# Difficult to find shower leak



## CharlieM (Aug 16, 2007)

I’ve posted some pictures of this shower here - http://public.fotki.com/Magers-Construction/project-10023/

We completed this bathroom renovation in January of 2011. Within the first year the owner contacted us concerned about a wet spot on the wall just outside of the shower curb. This is on the same wall as the shower plumbing. I’ve repaired this wall four times, the latest repair being three months ago. The owner contacted me a week ago letting me know the wall is wet again. 

The first time we removed the shower door and resealed the bottom and side channels. The second time we sealed the wall tile at the curb threshold and down to the shower floor with silicone. The last time I removed the grout between the curb threshold and the wall tile and caulked as deep in the joint as I could. I also cut a 12" X 12" opening in the drywall and checked behind the wall. There are no plumbing pipes near the wet area. I’m at my wit’s end with this leak and I’ve run out of ideas. Look at the picture labeled "shower mold" to see where the wet area is in relationship to the shower.

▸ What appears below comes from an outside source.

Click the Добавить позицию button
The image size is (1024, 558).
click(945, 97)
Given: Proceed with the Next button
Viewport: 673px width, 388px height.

We continue to address this problem with the owner because it developed within the warranty period and we’ve not been able to correct it properly. I would sincerely appreciate any input you guys might have. 

Thanks,
Charlie


----------



## tjbnwi (Feb 24, 2009)

Hire someone that knows what they're doing with a thermal camera.

Tom


----------



## CharlieM (Aug 16, 2007)

That's an interesting idea. How would that work in this situation? Would it be able to track the migration of the water?


----------



## MarkJames (Nov 25, 2012)

Any pics of what's under the tile? Details of your method would be most helpful.

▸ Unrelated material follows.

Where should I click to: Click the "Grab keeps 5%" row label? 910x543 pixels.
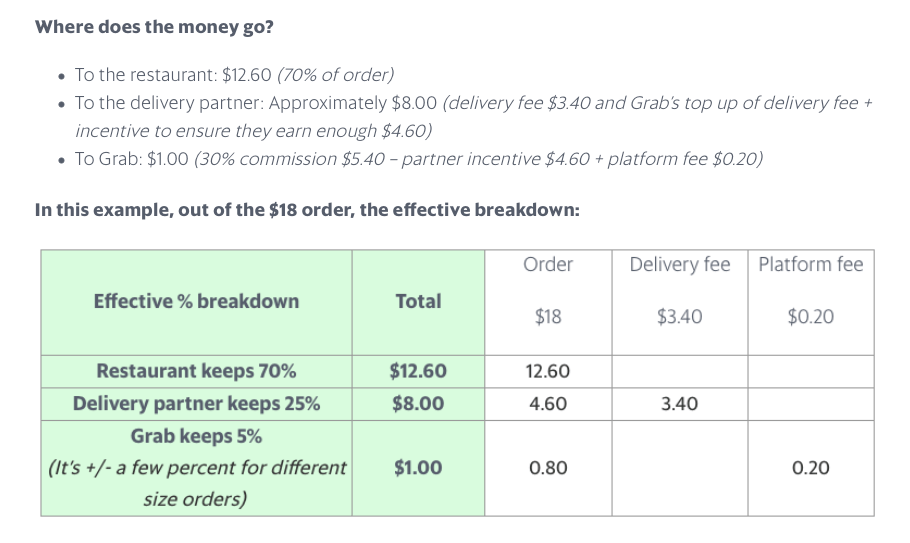point(196,437)
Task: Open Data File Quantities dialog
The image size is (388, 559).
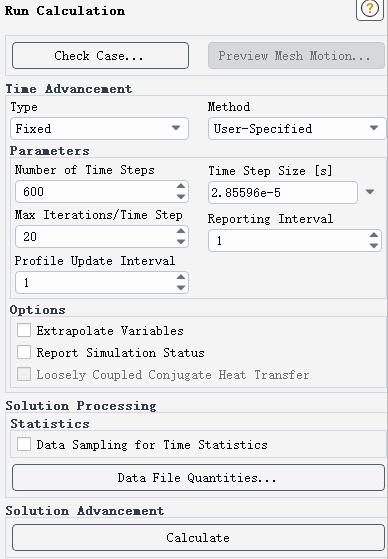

If it's bare cement board and regular grout, that looks like a lot of joints to permit water to get through the grout and get into the cement board like a sponge. It's got to go somewhere, not just straight down over the flange. Just a thought. I'll bet if you could look at the backside of that area, the cement board is probably soaked (if that's what's there).


----------



## tjbnwi (Feb 24, 2009)

CharlieM said:


> That's an interesting idea. How would that work in this situation? Would it be able to track the migration of the water?


Yes.

Tom


----------



## country_huck (Dec 2, 2009)

We definitely need more info on shower construction.


----------



## CharlieM (Aug 16, 2007)

The shower floor was sloped with cement mix, the walls and curb was covered with cement board. The floor and walls were then waterproofed with a commercial liquid membrane (can't remember the brand) typically used for outside fountains. All inside corners were reinforced with a mesh tape recommended by the waterproofing manufacturer. The tile contractor has used this waterproofing method on several showers for us and we've never had a problem.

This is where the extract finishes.